Abolqasem Talebi (ابوالقاسم طالبی; born 1961) is an Iranian film director and screenwriter. He is a former intelligence officer.

==Filmography==
=== Director ===
- The Orphanage of Iran - 2016
- The Golden Collars - 2012
- Dasthay-e khali - 2007
- Arus-e afghan - 2004
- Naqmeh - 2002
- Mr. President - 2000
- Bazgasht-e Parastooha (TV series) - 1998
- Virangar - 1995

=== Writer===
- The Orphanage of Iran - 2016
- The Golden Collars - 2012
- Dasthay-e khali - 2007
- Mr. President - 2000
- Bazgasht-e Parastooha (TV series) - 1998
- Virangar - 1995

== Allegations of sexual misconduct ==
In February 2023, the Twitter account affiliated with the MeToo movement in Iran published the story of three people who claimed they were sexually harassed by Talebi.
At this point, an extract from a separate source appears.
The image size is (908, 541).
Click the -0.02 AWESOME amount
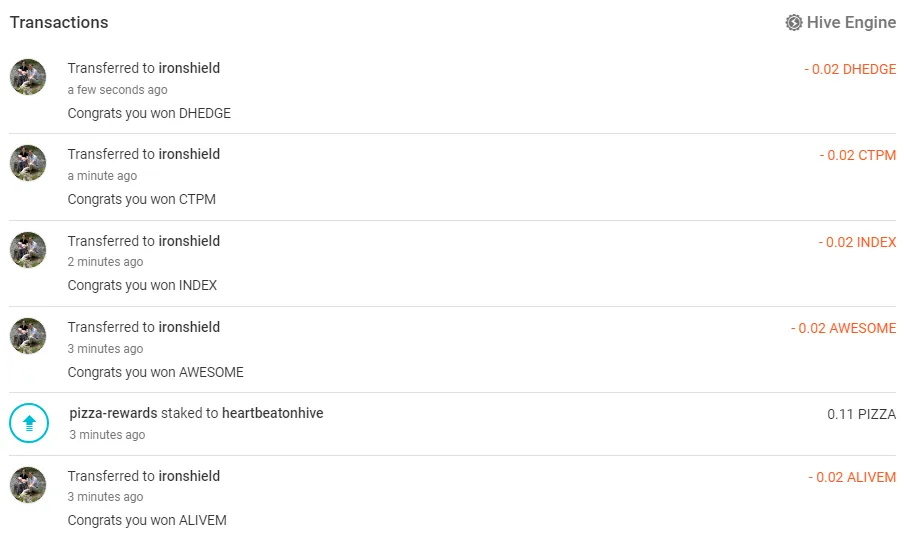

Actress Baharak Salehnia said that during the filming of The Orphanage of Iran, Talebi asked her to talk about menstruation and sexual intercourse during menstruation. Another person said that Talebi asked her, "You don't know how to turn someone on or you don't know what it is to turn on?" before adding, "You came to take the test and took my time." In another story, it was claimed that women could not bring mobile phones and electronic devices with them when they entered Talebi's office.